Figure 6. Integrated model of dynamics and chemistry in CPR in a proposed 2,4 reaction cycle as observed in vitro.

The structures shown are taken from homology models of available rat CPR X-ray crystal structures and are used to exemplify particular conformational changes. (A) CPR undergoes large scale domain motion subsequent to flavin reduction. There is a detectable conformational change associated with the 2- and 4-electron reduced state of CPR, giving the species E/E° (oxidized, yellow flavin), E* (2-electron reduced, blue flavin), and E′ (4-electron reduced, orange flavin).
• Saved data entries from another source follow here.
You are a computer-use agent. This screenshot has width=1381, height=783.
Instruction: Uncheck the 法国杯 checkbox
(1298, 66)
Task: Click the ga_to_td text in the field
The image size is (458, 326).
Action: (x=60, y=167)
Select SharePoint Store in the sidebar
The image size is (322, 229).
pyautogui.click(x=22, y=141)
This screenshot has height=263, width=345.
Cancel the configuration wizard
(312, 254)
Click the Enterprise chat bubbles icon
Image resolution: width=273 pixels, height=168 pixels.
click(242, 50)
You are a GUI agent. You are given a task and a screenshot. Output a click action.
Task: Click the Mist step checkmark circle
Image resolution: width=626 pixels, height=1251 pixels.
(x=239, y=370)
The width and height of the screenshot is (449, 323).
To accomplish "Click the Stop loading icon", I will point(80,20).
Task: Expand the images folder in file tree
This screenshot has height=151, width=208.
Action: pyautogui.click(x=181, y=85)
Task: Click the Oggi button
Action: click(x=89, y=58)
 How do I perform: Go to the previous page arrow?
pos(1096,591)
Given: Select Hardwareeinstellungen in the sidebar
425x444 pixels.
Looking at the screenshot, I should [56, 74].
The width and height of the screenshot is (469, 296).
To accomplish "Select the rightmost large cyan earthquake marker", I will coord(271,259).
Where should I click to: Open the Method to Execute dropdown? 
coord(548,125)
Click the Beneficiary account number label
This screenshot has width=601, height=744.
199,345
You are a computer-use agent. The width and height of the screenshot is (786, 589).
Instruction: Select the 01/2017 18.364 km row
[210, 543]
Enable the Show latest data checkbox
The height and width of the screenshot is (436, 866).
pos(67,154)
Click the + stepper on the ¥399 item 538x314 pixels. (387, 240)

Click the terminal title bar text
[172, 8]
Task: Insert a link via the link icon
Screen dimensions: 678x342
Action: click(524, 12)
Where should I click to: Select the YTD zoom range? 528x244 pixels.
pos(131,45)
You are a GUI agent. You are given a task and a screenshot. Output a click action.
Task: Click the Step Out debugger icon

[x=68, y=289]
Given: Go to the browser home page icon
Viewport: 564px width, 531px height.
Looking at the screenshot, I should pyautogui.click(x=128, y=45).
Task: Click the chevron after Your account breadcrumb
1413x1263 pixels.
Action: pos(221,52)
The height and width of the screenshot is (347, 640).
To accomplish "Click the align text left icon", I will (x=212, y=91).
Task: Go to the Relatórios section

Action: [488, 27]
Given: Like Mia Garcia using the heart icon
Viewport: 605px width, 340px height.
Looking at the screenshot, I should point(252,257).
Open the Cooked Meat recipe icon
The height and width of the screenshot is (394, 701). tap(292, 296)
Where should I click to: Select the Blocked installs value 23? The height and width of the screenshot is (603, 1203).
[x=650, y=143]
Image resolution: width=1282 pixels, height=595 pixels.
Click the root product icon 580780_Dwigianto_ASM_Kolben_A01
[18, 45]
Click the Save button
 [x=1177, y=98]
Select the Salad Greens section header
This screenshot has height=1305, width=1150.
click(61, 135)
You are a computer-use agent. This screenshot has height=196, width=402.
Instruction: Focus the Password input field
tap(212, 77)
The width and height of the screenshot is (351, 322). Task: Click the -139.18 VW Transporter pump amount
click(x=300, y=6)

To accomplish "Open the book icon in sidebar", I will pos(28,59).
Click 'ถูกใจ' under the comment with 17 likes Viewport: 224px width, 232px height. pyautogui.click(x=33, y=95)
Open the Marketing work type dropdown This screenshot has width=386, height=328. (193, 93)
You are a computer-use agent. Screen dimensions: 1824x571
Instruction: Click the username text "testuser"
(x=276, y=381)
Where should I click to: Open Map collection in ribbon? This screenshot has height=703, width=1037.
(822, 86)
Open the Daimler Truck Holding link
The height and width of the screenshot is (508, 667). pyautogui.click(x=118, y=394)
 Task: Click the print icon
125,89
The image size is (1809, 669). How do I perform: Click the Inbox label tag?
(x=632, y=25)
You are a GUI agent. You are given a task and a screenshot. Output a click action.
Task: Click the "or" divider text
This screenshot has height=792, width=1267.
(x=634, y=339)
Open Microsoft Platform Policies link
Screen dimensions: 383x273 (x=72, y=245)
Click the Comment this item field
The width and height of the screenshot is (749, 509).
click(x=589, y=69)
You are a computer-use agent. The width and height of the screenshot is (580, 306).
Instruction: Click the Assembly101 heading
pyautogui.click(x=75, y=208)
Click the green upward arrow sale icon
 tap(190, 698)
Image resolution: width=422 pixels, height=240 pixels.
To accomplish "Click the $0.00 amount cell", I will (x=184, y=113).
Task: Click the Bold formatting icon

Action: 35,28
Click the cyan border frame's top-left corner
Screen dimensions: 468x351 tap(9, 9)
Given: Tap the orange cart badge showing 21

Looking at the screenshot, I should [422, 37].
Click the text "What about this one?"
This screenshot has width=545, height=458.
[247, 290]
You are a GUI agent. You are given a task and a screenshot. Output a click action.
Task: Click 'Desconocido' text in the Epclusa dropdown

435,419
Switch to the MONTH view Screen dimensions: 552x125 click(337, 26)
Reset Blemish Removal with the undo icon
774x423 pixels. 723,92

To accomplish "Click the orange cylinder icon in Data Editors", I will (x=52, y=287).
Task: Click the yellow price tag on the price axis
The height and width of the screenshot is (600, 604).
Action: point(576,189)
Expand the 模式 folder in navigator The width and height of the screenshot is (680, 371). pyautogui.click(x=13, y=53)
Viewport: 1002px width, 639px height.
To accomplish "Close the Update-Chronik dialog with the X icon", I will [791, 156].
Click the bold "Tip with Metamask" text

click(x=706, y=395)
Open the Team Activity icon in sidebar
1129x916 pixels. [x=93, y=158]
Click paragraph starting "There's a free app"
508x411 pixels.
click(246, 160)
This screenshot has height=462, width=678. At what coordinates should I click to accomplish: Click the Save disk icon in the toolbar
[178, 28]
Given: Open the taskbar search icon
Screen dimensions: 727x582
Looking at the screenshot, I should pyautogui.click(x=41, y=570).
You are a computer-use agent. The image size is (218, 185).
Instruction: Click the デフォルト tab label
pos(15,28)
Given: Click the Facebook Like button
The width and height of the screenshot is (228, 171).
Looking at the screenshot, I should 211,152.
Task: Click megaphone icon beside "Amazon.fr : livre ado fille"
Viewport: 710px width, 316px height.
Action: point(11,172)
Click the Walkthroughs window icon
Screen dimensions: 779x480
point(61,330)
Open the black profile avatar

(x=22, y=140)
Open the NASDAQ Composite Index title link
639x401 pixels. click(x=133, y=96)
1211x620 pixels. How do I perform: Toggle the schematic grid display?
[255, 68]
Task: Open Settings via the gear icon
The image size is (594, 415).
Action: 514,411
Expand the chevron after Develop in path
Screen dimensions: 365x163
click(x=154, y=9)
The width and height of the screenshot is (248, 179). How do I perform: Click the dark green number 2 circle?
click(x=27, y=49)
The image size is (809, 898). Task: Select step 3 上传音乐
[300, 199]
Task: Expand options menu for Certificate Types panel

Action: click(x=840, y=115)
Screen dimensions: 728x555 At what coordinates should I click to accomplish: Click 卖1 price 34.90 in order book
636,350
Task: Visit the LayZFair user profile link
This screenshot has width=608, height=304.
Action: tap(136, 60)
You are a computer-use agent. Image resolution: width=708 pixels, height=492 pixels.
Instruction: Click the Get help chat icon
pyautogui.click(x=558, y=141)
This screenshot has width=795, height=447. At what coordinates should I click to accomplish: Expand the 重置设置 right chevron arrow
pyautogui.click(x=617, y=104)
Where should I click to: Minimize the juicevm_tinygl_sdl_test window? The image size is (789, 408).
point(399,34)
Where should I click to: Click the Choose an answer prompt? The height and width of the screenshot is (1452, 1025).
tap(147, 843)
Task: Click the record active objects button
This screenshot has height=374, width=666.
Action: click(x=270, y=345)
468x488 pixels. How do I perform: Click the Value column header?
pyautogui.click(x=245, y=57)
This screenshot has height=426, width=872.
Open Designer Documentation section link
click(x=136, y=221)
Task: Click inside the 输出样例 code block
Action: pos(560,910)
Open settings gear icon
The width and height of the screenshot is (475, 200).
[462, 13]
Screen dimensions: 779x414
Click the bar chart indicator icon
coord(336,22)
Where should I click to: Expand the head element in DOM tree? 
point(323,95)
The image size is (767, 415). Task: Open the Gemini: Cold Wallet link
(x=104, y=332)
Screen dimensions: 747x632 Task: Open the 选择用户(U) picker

Binding of NADPH (green sticks) to oxidized (E) or 2-electron reduced (E*) CPR causes a relative closing to form E°S and E⁽*⁾S, respectively. (B) A model for directional transfer of electrons in vitro and in vivo. The 2-electron reduced form of CPR (E*) is capable of being further reduced (E′) in vitro. However, in vivo electrons are transferred from the open CPR (E*) to the heme of a CYP partner. A similar scheme for a 1,3 catalytic cycle is possible in vivo in which conversion of enzyme species E° to E* represents reduction of 1-electron reduced CPR to 3-electron reduced CPR (see text for details).